Herbal & Flower Teas

Hyacinth Bean Flower Tea (Nan Dou Hua Cha)

traditionally used to strengthen the spleen, resolve summer dampness, and ease loose stools

Prep
3 min
Cook
5 min
Total
8 min
Makes
1 pot
Hyacinth Bean Flower Tea (Nan Dou Hua Cha)

Why people make this tea

There are two varieties of hyacinth bean flower — red and white. The white flower is what you want here. In traditional Chinese medicine, white enters the qi level (the energetic layer associated with respiration, circulation, and transformation), while red enters the blood level and is used differently. The white flower has a long history of use during the humid summer months: it clears summer-heat and dampness, regulates the middle burner (digestive center), and is traditionally associated with calming conditions like summer diarrhea, enteritis, and damp-related vaginal discharge. Brewed on its own, it has a gentle sweetness with a faint, pleasant beaniness — something between a delicate tea and a light tisane.

Method

  1. Place the dried flowers in a small teapot or infuser.
  2. Pour off the first rinse of just-boiled water immediately (this cleans the flowers).
  3. Re-fill with freshly boiled water and steep for 5 minutes.
  4. Pour and drink. The flowers can typically be re-steeped once more.

Nourilo’s Tips

Dried white hyacinth bean flowers are available at Chinese herb shops and Asian grocery stores, and are one of the most affordable herbal teas around. After drying, they turn a warm golden color.

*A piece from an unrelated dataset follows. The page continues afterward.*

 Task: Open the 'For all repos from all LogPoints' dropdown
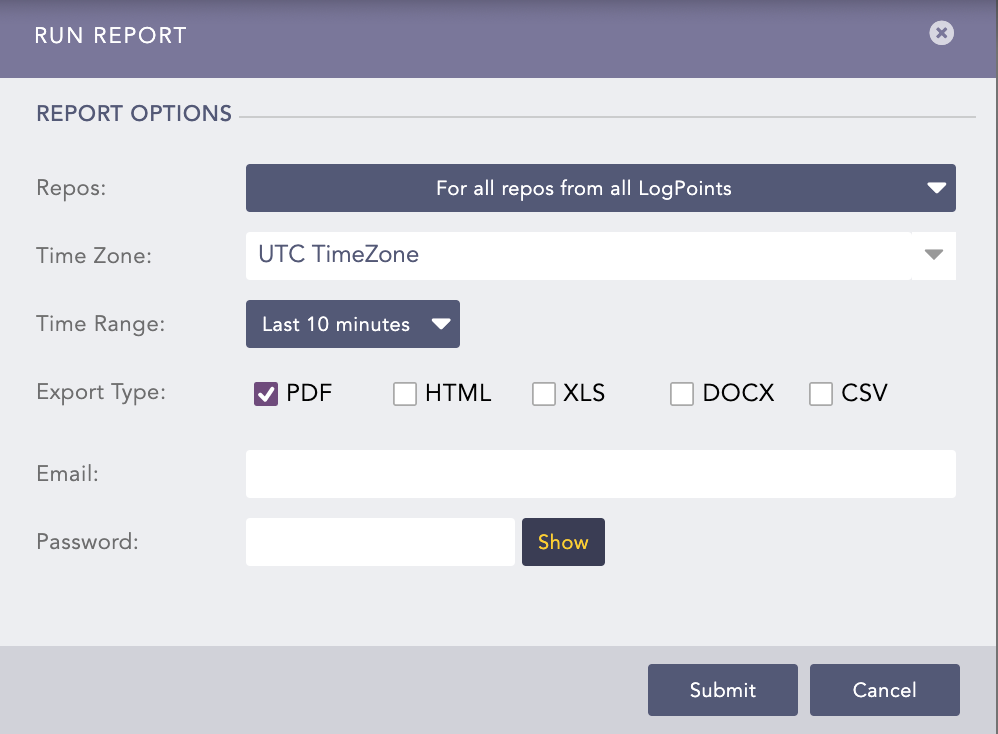coord(600,187)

For anyone with spleen-dampness as an underlying pattern (fatigue, bloating, loose stools on a regular basis), a simple compound tea works even better: 10 g each of poria (fu ling), white atractylodes (bai zhu), and hyacinth bean skin (bian dou yi), with a piece of dried tangerine peel (chen pi) and 2 honey dates (mi zao) — simmer for 30 minutes. It is not cold in nature.